Copy out the entries below in full and exactly.
(MATERIAL TO PROCESS)
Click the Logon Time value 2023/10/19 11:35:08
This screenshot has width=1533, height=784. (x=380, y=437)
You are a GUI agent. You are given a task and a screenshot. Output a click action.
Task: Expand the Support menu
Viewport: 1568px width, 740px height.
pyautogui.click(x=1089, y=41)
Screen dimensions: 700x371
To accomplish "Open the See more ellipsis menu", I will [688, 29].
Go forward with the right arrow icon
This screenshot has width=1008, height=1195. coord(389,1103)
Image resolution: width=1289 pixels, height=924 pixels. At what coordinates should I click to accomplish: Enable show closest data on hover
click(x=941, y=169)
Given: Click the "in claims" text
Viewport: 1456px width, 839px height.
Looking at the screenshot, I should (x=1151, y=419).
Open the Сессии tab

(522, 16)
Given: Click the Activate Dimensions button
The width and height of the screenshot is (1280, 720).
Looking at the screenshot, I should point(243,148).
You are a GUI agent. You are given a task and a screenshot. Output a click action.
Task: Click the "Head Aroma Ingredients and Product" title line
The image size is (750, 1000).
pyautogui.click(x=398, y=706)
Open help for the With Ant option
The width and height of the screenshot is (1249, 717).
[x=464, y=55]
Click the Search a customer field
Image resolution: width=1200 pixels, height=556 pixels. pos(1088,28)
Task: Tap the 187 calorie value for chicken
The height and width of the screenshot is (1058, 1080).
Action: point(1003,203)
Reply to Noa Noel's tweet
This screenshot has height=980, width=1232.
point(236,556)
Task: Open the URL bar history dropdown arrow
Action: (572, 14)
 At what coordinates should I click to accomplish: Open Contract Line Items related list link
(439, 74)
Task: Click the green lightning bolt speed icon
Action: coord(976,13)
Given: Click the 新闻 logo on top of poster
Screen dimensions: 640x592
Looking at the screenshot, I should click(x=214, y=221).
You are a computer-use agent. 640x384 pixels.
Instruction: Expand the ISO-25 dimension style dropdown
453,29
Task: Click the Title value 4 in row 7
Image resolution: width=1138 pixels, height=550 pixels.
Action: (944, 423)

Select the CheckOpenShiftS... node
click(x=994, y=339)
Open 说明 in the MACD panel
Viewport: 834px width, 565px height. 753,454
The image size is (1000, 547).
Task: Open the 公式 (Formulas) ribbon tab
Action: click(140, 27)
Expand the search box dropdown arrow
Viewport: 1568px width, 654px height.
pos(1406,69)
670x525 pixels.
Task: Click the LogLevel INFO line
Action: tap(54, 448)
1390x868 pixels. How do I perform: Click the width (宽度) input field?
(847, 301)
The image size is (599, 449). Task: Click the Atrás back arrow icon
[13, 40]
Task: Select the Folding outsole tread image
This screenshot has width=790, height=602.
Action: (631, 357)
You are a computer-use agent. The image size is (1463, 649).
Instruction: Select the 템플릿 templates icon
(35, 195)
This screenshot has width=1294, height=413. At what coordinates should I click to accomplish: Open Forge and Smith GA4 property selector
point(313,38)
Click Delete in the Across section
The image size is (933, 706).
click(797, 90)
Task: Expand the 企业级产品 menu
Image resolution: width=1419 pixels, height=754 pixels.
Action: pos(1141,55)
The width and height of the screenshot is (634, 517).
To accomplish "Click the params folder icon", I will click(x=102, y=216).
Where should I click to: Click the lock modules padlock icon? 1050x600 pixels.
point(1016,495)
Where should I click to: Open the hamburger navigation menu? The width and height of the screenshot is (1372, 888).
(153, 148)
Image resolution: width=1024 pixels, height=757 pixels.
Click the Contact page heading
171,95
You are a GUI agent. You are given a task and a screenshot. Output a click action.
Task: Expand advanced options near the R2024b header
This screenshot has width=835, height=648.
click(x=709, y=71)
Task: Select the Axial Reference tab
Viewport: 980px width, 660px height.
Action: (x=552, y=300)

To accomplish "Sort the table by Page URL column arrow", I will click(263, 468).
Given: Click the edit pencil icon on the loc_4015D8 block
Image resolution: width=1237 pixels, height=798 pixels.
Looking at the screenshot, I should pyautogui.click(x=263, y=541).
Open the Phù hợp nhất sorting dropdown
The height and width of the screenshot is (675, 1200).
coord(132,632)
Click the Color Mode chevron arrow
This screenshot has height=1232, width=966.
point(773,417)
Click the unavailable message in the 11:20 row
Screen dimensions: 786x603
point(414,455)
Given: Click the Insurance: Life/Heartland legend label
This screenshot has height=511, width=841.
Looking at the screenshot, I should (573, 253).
(End MATERIAL TO PROCESS)
## ANSWER TO THE PROBLEM:
Click the Logon Time value 2023/10/19 11:35:08
This screenshot has width=1533, height=784. (x=380, y=437)
You are a GUI agent. You are given a task and a screenshot. Output a click action.
Task: Expand the Support menu
Viewport: 1568px width, 740px height.
pyautogui.click(x=1089, y=41)
Screen dimensions: 700x371
To accomplish "Open the See more ellipsis menu", I will [688, 29].
Go forward with the right arrow icon
This screenshot has width=1008, height=1195. coord(389,1103)
Image resolution: width=1289 pixels, height=924 pixels. At what coordinates should I click to accomplish: Enable show closest data on hover
click(x=941, y=169)
Given: Click the "in claims" text
Viewport: 1456px width, 839px height.
Looking at the screenshot, I should (x=1151, y=419).
Open the Сессии tab

(522, 16)
Given: Click the Activate Dimensions button
The width and height of the screenshot is (1280, 720).
Looking at the screenshot, I should point(243,148).
You are a GUI agent. You are given a task and a screenshot. Output a click action.
Task: Click the "Head Aroma Ingredients and Product" title line
The image size is (750, 1000).
pyautogui.click(x=398, y=706)
Open help for the With Ant option
The width and height of the screenshot is (1249, 717).
[x=464, y=55]
Click the Search a customer field
Image resolution: width=1200 pixels, height=556 pixels. pos(1088,28)
Task: Tap the 187 calorie value for chicken
The height and width of the screenshot is (1058, 1080).
Action: point(1003,203)
Reply to Noa Noel's tweet
This screenshot has height=980, width=1232.
point(236,556)
Task: Open the URL bar history dropdown arrow
Action: (572, 14)
 At what coordinates should I click to accomplish: Open Contract Line Items related list link
(439, 74)
Task: Click the green lightning bolt speed icon
Action: coord(976,13)
Given: Click the 新闻 logo on top of poster
Screen dimensions: 640x592
Looking at the screenshot, I should click(x=214, y=221).
You are a computer-use agent. 640x384 pixels.
Instruction: Expand the ISO-25 dimension style dropdown
453,29
Task: Click the Title value 4 in row 7
Image resolution: width=1138 pixels, height=550 pixels.
Action: (944, 423)

Select the CheckOpenShiftS... node
click(x=994, y=339)
Open 说明 in the MACD panel
Viewport: 834px width, 565px height. 753,454
The image size is (1000, 547).
Task: Open the 公式 (Formulas) ribbon tab
Action: click(140, 27)
Expand the search box dropdown arrow
Viewport: 1568px width, 654px height.
pos(1406,69)
670x525 pixels.
Task: Click the LogLevel INFO line
Action: tap(54, 448)
1390x868 pixels. How do I perform: Click the width (宽度) input field?
(847, 301)
The image size is (599, 449). Task: Click the Atrás back arrow icon
[13, 40]
Task: Select the Folding outsole tread image
This screenshot has width=790, height=602.
Action: (631, 357)
You are a computer-use agent. The image size is (1463, 649).
Instruction: Select the 템플릿 templates icon
(35, 195)
This screenshot has width=1294, height=413. At what coordinates should I click to accomplish: Open Forge and Smith GA4 property selector
point(313,38)
Click Delete in the Across section
The image size is (933, 706).
click(797, 90)
Task: Expand the 企业级产品 menu
Image resolution: width=1419 pixels, height=754 pixels.
Action: pos(1141,55)
The width and height of the screenshot is (634, 517).
To accomplish "Click the params folder icon", I will click(x=102, y=216).
Where should I click to: Click the lock modules padlock icon? 1050x600 pixels.
point(1016,495)
Where should I click to: Open the hamburger navigation menu? The width and height of the screenshot is (1372, 888).
(153, 148)
Image resolution: width=1024 pixels, height=757 pixels.
Click the Contact page heading
171,95
You are a GUI agent. You are given a task and a screenshot. Output a click action.
Task: Expand advanced options near the R2024b header
This screenshot has width=835, height=648.
click(x=709, y=71)
Task: Select the Axial Reference tab
Viewport: 980px width, 660px height.
Action: (x=552, y=300)

To accomplish "Sort the table by Page URL column arrow", I will click(263, 468).
Given: Click the edit pencil icon on the loc_4015D8 block
Image resolution: width=1237 pixels, height=798 pixels.
Looking at the screenshot, I should pyautogui.click(x=263, y=541).
Open the Phù hợp nhất sorting dropdown
The height and width of the screenshot is (675, 1200).
coord(132,632)
Click the Color Mode chevron arrow
This screenshot has height=1232, width=966.
point(773,417)
Click the unavailable message in the 11:20 row
Screen dimensions: 786x603
point(414,455)
Given: Click the Insurance: Life/Heartland legend label
This screenshot has height=511, width=841.
Looking at the screenshot, I should (573, 253).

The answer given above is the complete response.